▶ **EXCERPT**
********************

Financial industry executives, business leaders and Treasury Department officials are visiting the freshmen in their offices, briefing them in small groups and even cornering them at dinner parties. It’s all part of a behind-the-scenes campaign to school congressional newcomers in the economic stakes of Washington’s next big fiscal fight: over the debt ceiling.
The freshman class that gave Republicans the House majority will be a critical voting bloc in the looming clash over whether to raise the amount of money the government can borrow to keep it from defaulting on its loans.
“It is the big vote for all of us,” said Rep. James Lankford (R-Okla.). “I don’t think there’s been a week that I’ve been here where we’ve not had some kind of conversation with somebody dealing with debt ceiling issues.”
Like many in his class, Lankford had no prior experience in government. He was an evangelical youth-camp director before running for Congress last year as a fiscal conservative.

********************

▶ **WORK INSTRUCTIONS**
(1) In the article on the debt ceiling campaign, what did Rep. James Lankford do before running for Congress?
(2) Continue the article on the debt ceiling campaign from its last sentence.

▶ **DATA EXTRACT**
********************

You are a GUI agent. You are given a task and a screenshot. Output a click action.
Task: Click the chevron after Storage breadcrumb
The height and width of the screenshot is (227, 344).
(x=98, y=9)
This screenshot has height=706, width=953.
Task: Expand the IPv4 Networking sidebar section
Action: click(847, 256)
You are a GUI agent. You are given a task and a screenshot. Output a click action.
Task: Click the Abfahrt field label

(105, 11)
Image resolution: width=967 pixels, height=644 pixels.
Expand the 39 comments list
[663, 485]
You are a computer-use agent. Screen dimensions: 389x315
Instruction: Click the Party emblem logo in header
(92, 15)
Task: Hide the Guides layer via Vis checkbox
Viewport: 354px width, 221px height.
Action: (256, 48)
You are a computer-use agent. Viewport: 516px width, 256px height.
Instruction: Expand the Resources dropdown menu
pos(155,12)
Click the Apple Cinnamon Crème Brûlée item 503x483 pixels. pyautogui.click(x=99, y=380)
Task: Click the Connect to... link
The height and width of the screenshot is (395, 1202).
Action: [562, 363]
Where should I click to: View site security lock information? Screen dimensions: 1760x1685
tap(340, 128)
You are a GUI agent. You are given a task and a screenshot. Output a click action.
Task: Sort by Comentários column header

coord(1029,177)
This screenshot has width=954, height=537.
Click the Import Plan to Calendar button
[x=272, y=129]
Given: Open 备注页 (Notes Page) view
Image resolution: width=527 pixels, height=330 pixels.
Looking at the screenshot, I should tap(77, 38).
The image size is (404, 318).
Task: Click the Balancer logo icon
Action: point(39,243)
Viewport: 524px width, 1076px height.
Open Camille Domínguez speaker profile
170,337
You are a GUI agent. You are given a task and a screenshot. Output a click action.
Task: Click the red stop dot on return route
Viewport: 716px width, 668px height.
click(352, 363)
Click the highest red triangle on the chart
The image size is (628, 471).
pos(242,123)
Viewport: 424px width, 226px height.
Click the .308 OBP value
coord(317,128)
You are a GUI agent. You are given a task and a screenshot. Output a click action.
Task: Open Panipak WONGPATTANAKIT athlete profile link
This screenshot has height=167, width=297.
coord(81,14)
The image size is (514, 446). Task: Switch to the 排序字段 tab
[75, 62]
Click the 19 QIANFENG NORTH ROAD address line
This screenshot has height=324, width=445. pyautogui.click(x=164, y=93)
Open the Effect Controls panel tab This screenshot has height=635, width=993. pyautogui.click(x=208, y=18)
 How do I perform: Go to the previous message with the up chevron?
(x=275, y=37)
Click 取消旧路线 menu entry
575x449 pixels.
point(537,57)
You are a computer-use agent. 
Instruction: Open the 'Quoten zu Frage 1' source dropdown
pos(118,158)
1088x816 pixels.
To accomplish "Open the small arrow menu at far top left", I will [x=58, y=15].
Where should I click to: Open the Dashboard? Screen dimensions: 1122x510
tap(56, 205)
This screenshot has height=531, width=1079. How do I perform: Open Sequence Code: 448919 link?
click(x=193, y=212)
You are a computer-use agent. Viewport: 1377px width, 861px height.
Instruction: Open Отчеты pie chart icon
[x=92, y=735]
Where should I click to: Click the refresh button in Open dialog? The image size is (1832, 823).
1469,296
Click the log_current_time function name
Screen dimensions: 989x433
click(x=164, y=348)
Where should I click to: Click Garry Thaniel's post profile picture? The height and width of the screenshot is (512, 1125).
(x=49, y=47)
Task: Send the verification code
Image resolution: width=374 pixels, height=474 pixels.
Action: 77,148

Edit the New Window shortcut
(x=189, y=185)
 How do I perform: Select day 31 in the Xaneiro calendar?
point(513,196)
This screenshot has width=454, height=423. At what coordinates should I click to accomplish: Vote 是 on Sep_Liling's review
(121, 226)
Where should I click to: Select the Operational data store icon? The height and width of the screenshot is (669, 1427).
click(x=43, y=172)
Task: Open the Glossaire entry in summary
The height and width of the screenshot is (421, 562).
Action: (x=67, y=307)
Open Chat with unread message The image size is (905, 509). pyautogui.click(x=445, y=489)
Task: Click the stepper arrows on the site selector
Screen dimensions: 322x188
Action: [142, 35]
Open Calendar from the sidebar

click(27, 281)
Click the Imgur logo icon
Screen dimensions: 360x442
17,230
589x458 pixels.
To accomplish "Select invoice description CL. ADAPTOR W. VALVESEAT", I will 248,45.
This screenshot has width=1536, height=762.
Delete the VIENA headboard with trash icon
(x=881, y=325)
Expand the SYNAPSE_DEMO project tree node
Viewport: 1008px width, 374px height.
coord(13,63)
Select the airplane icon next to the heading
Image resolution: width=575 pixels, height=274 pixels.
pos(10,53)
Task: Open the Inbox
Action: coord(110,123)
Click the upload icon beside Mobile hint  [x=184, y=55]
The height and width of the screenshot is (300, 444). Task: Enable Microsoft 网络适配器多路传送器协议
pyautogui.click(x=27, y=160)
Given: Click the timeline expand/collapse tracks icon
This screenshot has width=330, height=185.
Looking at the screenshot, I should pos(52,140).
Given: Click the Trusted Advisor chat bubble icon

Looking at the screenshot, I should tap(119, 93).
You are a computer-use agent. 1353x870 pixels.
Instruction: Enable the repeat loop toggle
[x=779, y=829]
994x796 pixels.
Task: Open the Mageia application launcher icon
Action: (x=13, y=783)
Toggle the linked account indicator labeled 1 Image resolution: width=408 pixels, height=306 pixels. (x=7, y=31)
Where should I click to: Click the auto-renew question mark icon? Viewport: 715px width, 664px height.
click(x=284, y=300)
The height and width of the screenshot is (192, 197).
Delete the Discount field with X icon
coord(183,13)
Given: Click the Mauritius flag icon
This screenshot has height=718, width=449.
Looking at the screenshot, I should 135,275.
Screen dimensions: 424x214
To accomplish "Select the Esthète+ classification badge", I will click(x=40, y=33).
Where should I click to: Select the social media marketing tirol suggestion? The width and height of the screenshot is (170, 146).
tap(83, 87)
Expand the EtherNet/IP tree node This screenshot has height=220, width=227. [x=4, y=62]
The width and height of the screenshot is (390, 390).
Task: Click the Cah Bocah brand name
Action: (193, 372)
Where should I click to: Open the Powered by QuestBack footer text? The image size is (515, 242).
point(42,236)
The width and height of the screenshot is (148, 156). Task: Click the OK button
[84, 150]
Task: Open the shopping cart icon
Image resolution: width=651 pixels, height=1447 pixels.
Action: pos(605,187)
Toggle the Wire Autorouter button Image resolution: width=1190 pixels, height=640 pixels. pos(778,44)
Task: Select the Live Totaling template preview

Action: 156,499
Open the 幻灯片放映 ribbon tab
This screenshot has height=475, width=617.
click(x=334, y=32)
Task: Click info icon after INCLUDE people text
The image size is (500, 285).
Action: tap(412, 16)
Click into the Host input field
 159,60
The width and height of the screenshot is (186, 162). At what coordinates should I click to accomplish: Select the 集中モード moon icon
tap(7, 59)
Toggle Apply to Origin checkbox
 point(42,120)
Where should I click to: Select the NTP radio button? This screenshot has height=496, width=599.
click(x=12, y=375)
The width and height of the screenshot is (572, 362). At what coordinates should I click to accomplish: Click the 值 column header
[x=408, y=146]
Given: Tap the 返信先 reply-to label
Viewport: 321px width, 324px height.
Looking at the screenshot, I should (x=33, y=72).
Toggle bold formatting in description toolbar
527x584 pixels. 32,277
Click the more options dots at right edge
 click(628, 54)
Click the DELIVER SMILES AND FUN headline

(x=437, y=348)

********************

▶ **ANSWERS FOR EACH ITEM**
(1) He was an evangelical youth-camp director.

(2)
“All of us who are private citizens study the debt and can see it from a distance,” he said. “But when you get here and you get into the facts and into the weeds, it’s worse than you ever thought.”
The nation is expected to hit its current $14.3 trillion debt limit by mid-May. Treasury Secretary Timothy F. Geithner has said he could take emergency measures to buy time until July 8, but if no action were taken by then, the government would fall into default.
When Congress returns from its two-week spring recess on May 2, the debt limit will take center stage. But congressional leaders have signaled that it will be part of a broader spending deal. It could take several weeks, at a minimum, for Democrats and Republicans to reach an agreement.
Economists say failure to raise the debt ceiling would lead to cascading repercussions that would damage the United States’ creditworthiness and spark a debt crisis just as the country is recovering from the recession. Weeks of uncertainty about whether the ceiling will be raised could also cause havoc in financial markets, financial executives said.
Unlike many other nations, the United States limits its debt by congressional authority. And although raising the cap is one of the least popular votes that legislators take, they traditionally approve it when the issue comes up every few years.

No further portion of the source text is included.